======== TEXTE SOURCE

"Un Autre Monde" de Stéphane Brizé : another world
Dernier film de la trilogie de l'équipe Brizé / Gorce / Lindon sur l'horreur économique, "Un Autre Monde" complète parfaitement l'analyse dramatique de la situation sociale entamée avec "la Loi du Marché" et "En guerre", tout en s'avérant le plus faible des trois films.
Rien à redire de l'interprétation parfaite de Vincent Lindon, mais aussi de tout le cast (même si Kimberlain est un peu cantonnée à un rôle larmoyant). Rien à critiquer non plus au niveau de la mise en scène, claire, nette et juste à la bonne distance des personnages.
C'est plutôt au niveau du scénario que "Un Autre Monde" cloche : d'abord parce que la description du processus de décision et de gestion de crise de l'entreprise est largement irréaliste et décrédibilise les différents retournements de situation chargés de faire monter la tension (sans en faire autant et en ne racontant que la triste réalité de 80% des entreprises soumises à la pression des actionnaires, le film aurait débouché sur le même constat terrible...).

================
======== DONNÉES ÉTUDIÉES

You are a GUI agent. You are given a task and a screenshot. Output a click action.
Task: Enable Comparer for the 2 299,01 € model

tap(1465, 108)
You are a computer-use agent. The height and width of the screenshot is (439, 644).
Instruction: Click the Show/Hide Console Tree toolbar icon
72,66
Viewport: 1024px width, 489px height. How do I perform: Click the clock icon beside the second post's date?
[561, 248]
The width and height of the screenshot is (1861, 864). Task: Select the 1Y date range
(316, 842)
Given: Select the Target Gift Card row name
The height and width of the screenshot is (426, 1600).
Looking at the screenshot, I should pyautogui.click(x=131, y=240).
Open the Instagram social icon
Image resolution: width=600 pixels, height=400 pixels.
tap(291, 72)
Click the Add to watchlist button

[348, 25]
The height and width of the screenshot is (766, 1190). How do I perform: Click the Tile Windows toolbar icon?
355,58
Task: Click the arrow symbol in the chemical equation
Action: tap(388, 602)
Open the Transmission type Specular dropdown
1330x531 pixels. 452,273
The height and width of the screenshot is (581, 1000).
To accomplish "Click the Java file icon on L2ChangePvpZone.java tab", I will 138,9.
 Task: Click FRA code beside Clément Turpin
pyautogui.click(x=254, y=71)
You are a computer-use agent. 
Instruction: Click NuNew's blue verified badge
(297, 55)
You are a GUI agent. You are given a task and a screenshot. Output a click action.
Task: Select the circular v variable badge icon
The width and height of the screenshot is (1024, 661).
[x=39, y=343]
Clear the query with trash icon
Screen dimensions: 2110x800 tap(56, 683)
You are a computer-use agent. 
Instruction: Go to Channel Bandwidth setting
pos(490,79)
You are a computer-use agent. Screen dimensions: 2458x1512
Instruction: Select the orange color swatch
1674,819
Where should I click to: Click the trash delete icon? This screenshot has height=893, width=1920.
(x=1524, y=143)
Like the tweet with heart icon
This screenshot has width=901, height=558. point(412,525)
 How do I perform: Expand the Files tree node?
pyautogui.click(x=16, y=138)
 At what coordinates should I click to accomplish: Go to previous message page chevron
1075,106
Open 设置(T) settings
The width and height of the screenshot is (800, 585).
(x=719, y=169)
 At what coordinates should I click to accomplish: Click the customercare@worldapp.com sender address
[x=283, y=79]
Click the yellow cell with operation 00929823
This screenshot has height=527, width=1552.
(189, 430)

================

▶ [TRAVAIL DEMANDÉ 1]: Selon la critique de « Un Autre Monde », quels sont les deux films qui précèdent celui-ci dans la trilogie ?
▶ [TRAVAIL DEMANDÉ 2]: Dans la critique de « Un Autre Monde », condensez le paragraphe commençant par « Rien à redire de l'interprétation » en une ou deux phrases, sans perdre ses informations principales.
▶ [TRAVAIL DEMANDÉ 3]: Rédigez la suite de la critique du film « Un Autre Monde » en partant de sa dernière phrase.

▶ [ZONE DE RÉPONSE 1]: « la Loi du Marché » et « En guerre ».

▶ [ZONE DE RÉPONSE 2]: L'interprétation de Vincent Lindon et de toute la distribution est parfaite, même si Kimberlain est un peu cantonnée à un rôle larmoyant. La mise en scène, claire et nette, se tient juste à la bonne distance des personnages.

▶ [ZONE DE RÉPONSE 3]:
Ensuite, en accumulant les malheurs sur son personnage, en particulier à travers de la situation bouleversante du fils accablé par une maladie mentale, le scénario détourne finalement l'attention du sujet principal, pourtant suffisamment fort pour ne pas avoir ainsi besoin de "béquilles" narratives...
Finalement, en chargeant assez inutilement d'abjection les deux personnages clé de la DG France et du patron américain, Brizé en fait trop, et il aurait sans doute été plus efficace de montrer l'impuissance de personnes plus "humaines" entraînées à prendre des décisions inhumaines, que de donner ainsi un visage à l'horreur du capitalisme financier.